#### Your objective
Only lines with the string "computer" should be returned from the data below.

____________________

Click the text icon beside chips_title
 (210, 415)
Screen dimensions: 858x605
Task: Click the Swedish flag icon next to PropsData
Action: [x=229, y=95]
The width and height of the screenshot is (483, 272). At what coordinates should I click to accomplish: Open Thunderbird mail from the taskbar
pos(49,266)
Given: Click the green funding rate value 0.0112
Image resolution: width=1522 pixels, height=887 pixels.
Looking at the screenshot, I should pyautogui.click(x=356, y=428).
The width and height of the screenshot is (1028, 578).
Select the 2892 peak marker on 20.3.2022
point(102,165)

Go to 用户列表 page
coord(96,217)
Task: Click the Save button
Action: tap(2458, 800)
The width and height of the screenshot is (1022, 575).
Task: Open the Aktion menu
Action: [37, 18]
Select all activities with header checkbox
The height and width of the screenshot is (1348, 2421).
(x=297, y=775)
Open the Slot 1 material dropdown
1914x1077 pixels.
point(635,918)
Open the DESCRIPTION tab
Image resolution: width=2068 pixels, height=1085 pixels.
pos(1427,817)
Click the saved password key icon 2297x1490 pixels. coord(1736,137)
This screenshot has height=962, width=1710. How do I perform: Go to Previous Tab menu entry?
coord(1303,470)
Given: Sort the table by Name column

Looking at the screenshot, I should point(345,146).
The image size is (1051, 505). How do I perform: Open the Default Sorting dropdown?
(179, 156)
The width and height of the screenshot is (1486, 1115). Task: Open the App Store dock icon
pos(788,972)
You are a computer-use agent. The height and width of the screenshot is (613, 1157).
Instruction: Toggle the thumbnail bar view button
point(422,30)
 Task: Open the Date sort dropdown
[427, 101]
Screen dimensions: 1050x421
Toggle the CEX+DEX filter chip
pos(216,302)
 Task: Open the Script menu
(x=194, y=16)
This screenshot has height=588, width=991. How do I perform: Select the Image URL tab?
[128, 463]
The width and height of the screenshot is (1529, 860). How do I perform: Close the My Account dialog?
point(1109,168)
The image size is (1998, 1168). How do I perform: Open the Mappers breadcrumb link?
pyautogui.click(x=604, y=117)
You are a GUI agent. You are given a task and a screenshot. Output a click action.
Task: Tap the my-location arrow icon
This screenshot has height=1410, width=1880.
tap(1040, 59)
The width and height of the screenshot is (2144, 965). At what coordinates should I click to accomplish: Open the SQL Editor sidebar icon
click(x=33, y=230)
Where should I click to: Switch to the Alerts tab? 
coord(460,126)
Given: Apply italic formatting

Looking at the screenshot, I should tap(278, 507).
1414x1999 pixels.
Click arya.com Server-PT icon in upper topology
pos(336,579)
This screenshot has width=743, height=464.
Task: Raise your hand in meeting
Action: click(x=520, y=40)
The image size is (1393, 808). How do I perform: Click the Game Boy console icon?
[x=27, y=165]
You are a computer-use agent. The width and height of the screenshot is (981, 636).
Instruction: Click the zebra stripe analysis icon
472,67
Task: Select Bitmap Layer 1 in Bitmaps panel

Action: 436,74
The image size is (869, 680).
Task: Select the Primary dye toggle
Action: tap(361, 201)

____________________

#### Solved problem
You are a computer-use agent. The height and width of the screenshot is (613, 1157).
You are a computer-use agent. The width and height of the screenshot is (981, 636).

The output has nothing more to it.